At the time of the incident, Ms. Lefkowitz was already on the radar of a number of Jewish-conspiracy theorists. She had reviewed — in the “conservative, Jewish-owned New Republic” (to use Mr. Martin’s words) — a two-volume polemic against Greek civilization by Martin Bernal, a sociologist at Cornell. Mr. Bernal’s work, “Black Athena,” had alleged that classical scholars had not only failed to acknowledge the debt Greece owed Egypt, but that they were actively suppressing that debt (a conspiracy within a conspiracy, in other words). Her review was evidence enough that she, again in Mr. Martin’s words, had dug in her heels against “Black progress.”

Ms. Lefkowitz had actually gone easy on “Black Athena.” And her husband’s riposte was quite gentle itself. The charge, remember, was that Aristotle had hopped a boat from Athens, strolled into the library at Alexandria, grabbed a bunch of books, brought them back to Greece, and put his name on them. This is almost so unbelievable that it has to be true — but, alas, it isn’t. First, there is no record of Aristotle ever having gone to Egypt. Maybe that evidence was suppressed? Perhaps — but there wasn’t even a library in Alexandria for Aristotle to pillage during his lifetime. It wasn’t built until at least 297 BCE; Aristotle died in 323 BCE. Even if he had wanted to steal the Egyptians’ “Metaphysics,” “Poetics,” or “Politics,” he wouldn’t have been able to find them in Alexandria.

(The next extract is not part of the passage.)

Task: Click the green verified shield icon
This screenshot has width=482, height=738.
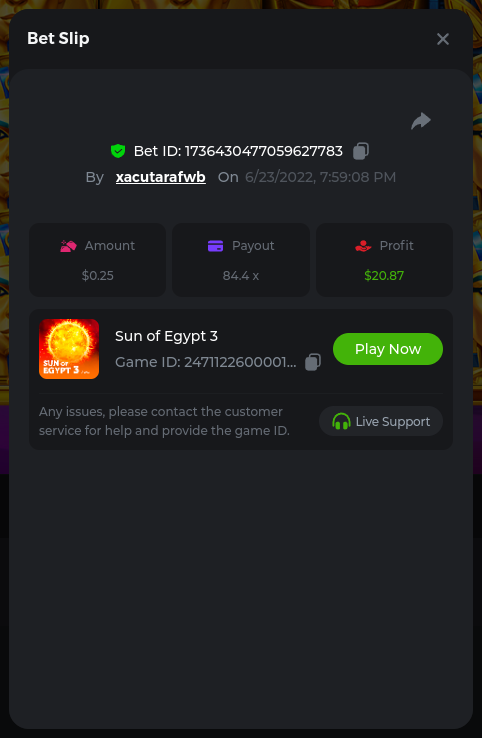Action: [118, 151]
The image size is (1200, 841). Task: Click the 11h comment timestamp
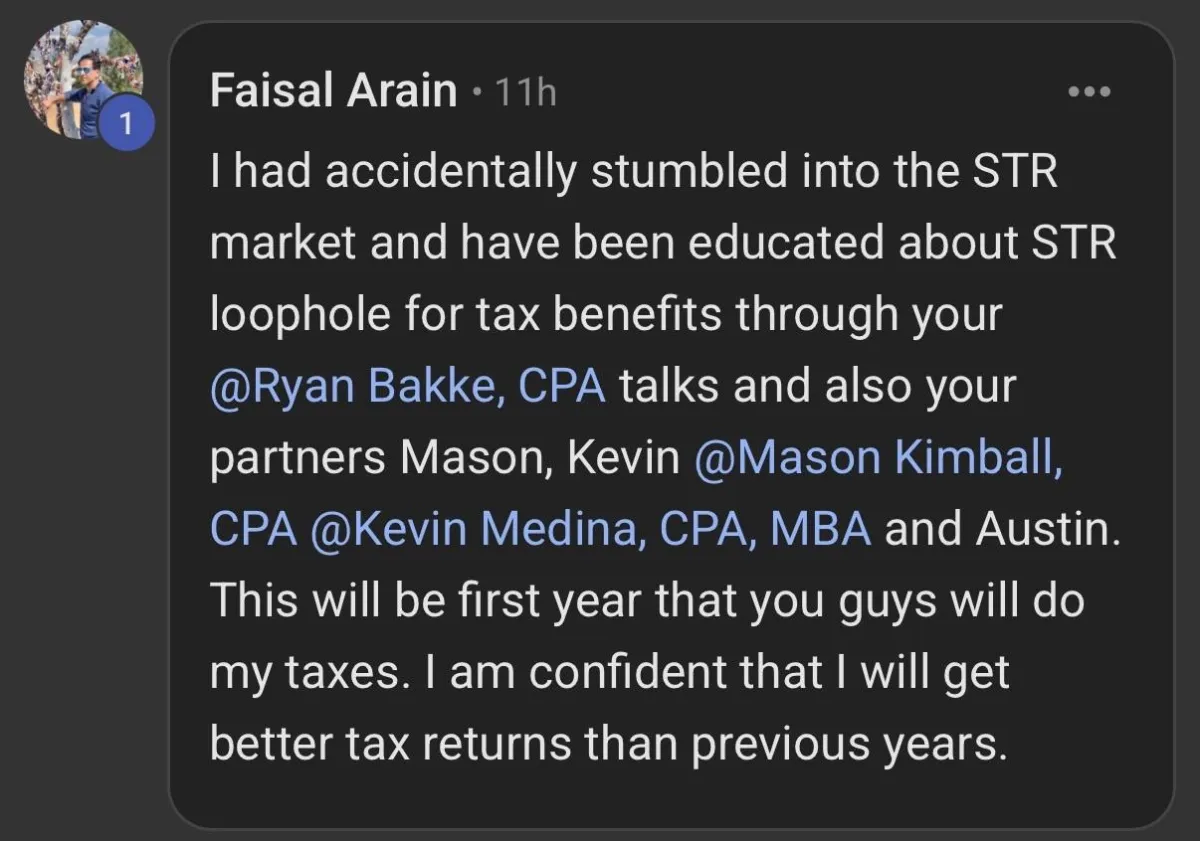pos(525,93)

What, then, should we do about such nonsense — used in its “customary and primary meaning” of “assertion in the utter absence of evidence”? This, in many ways, is the central question raised by “History Lesson.” Ms. Lefkowitz finds that it isn’t going to be answered by academic administrators, whose job, she tells us, is mostly to keep the peace. When Ms. Lefkowitz asked that a course offered by Mr. Martin be changed to reflect more accurately the historical record, she was told, “He has his view of ancient history and you have yours.” This casual intellectual equivalence shows a remarkable dedication to keeping the peace, indeed.

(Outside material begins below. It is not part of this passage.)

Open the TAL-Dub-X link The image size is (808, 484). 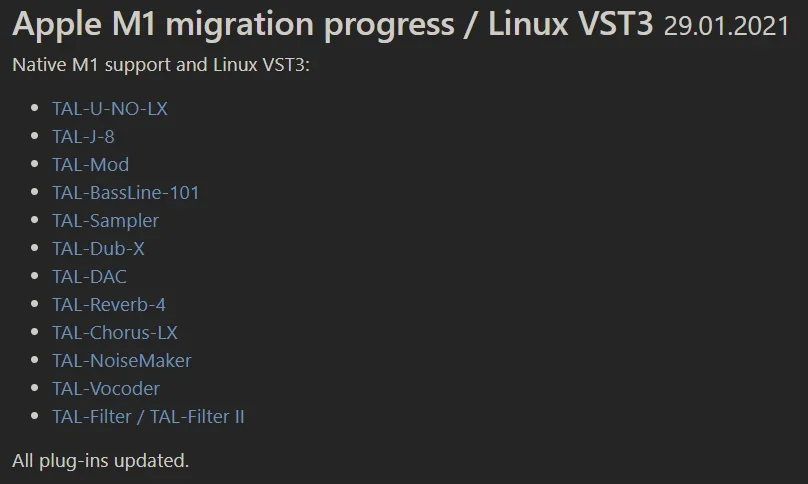[x=99, y=248]
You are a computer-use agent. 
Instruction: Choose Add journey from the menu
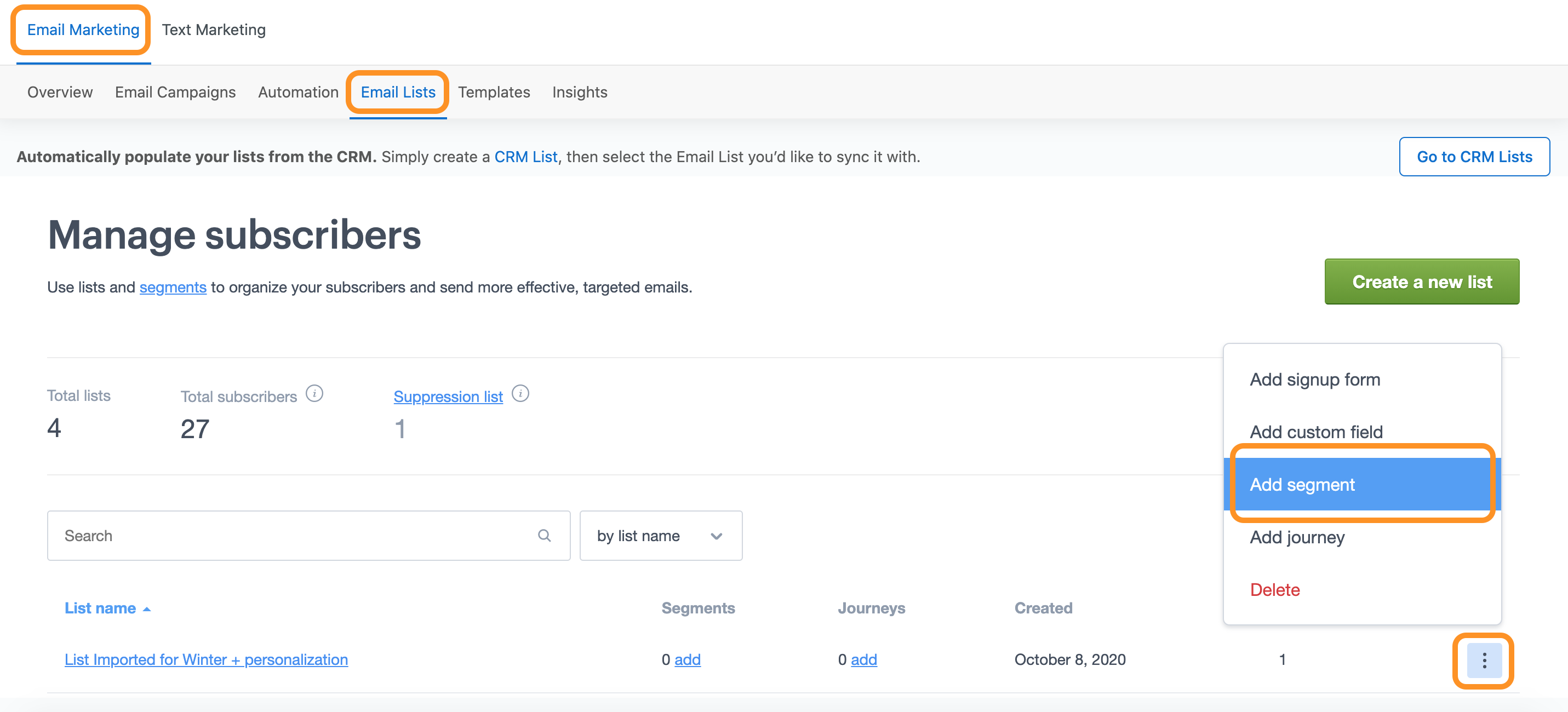tap(1362, 537)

But that attitude, Ms. Lefkowitz’s book shows, certainly did not keep the peace. It only added to the rancor. Nor did it help cultivate the university’s mission: the production and dissemination of knowledge. If everything counts as knowledge, of course, then nothing does. In the academic climate Ms. Lefkowitz recounts, knowledge and politics were no longer distinct pursuits. But they are distinct and, if either is to be pursued successfully, ought to remain so. This, of course, does not mean that knowledge cannot be brought to bear on political problems; only that politics cannot dictate what counts as a worthy contribution to our understanding of ourselves.

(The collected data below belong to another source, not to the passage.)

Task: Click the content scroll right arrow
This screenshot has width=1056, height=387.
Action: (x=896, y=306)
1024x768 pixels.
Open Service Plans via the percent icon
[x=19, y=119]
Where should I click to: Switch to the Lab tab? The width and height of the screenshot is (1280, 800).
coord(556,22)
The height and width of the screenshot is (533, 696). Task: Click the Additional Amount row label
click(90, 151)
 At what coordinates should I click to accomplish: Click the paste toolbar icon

The ancient library at Alexandria might be described as the first attempt to collect and systematize those worthy contributions. Ms Lefkowitz has made many such contributions. Her story, unlike Coleman Silk’s, ended happily. Reasonableness and civility won out. Philip Roth would never have let that happen. So much the worse for him. But both have given us work that will long outlast our mortal lives, work that might even find a home in a library in Alexandria. The Egyptians recently finished rebuilding it.

Mr. Boyle teaches classics at the University of North Carolina at Chapel Hill.